This evening, I caught an advert (you know, one of the ones the BBC doesn’t have) for the BBC’s 6 Music radio station, in which its presenters wax lyrical about their love for “all kinds” of music. Now, I’m not as up to speed on the Beeb as when I was on its Listeners’ Panel a few years back, but I’d be pretty surprised if 6 Music has ever, in its entire existence, played anything older than the Corporation itself. In fact, if it weren’t for the faint chance that some eclectic soul has dug up some blues records from the ’30s, I’d lay good money on nothing before 1950.
“And yes,she meant exactly what it sounded like.”
Crikey. Lucky bloke. I had quite the crush on Ms. Allie back in her Cheers days.
I mean, she was no Lynda Carter, but who is?
“I think if I were to write a novel, I’d bypass the publishing industry entirely and just put it out there on Amazon. There’s a risk that you’d miss little mistakes, but it’s offset by not having your story forced into a stupid ideological box.”

*RAW DATA*.
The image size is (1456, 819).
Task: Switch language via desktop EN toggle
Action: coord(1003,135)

---

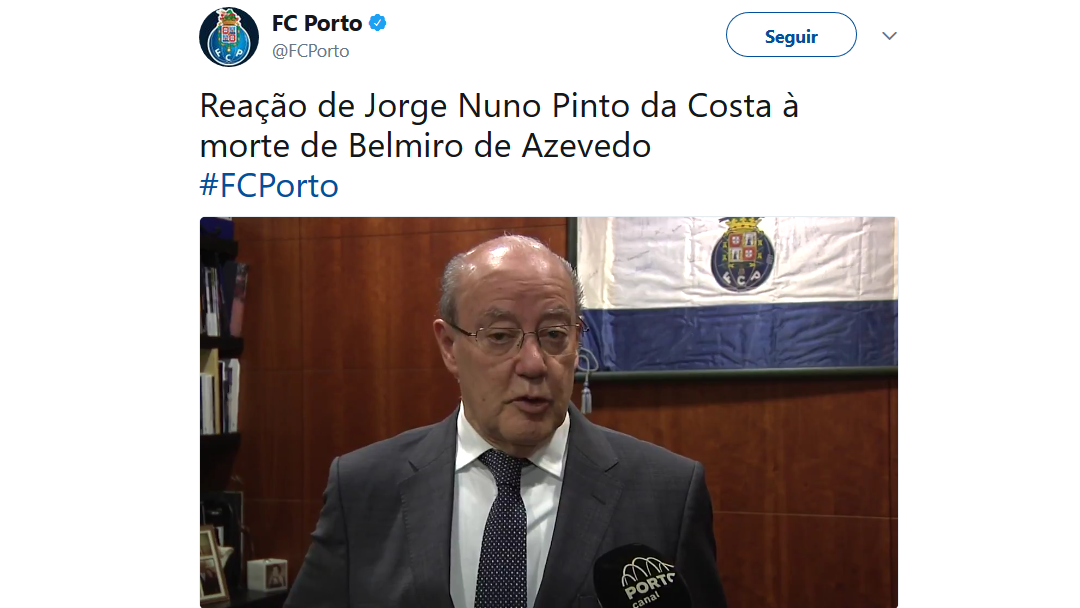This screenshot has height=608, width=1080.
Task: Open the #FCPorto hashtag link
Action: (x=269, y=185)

*GIVEN PROBLEM 1*.
Write out everything in the entries from the line containing "The image size is (1456, 819)." down to the line containing "Action: coord(1003,135)", including both of those lines, with each line unchanged.
*GIVEN PROBLEM 2*.
Continue the passage that opens with the BBC 6 Music advert, picking up after its last sentence.

*EXERCISE ANSWER 1*.
The image size is (1456, 819).
Task: Switch language via desktop EN toggle
Action: coord(1003,135)

*EXERCISE ANSWER 2*.
There’s probably a gap in the market for freelance editors catering to self-publishers. (Unless it’s already been filled. What do I know?)
“Fern Michaels” is a man who’s been in the romance business for 50 years or so. Fern says his wife helps him with the sex scenes so they don’t sound too masculine.
The semi-annual clock fustercluck (fusterclock?) is tonight. Does Great Britain have Daylight Savings Time? The last time I was in Canada, they did.
Indiana held out for decades, but finally caved because a lot of residents of South Bend, Indiana commute to work in Chicago, Illinois.
Other Chicagoland trivia: LaPorte, Indiana, about 11/2 hours from Chicago, has notoriously bad weather (even by U.S. standards) caused by storms sweeping down from Lake Michigan and combining with atmospheric inversions that are caused by I-forget-what; look up “LaPorte weather anomaly” for a good explanation of it all. Also, Dr. Scholl, founder of the Dr. Scholl foot empire, was from LaPorte, and probably hotfooted (ha!) it out of there to someplace with better weather as soon as he got rich.
My aunt lives in LaPorte, but she’s 91 and rarely goes out when so the foul weather
doesn’t inconvenience her as much as when she was raising 5 kids there. Which reminds me.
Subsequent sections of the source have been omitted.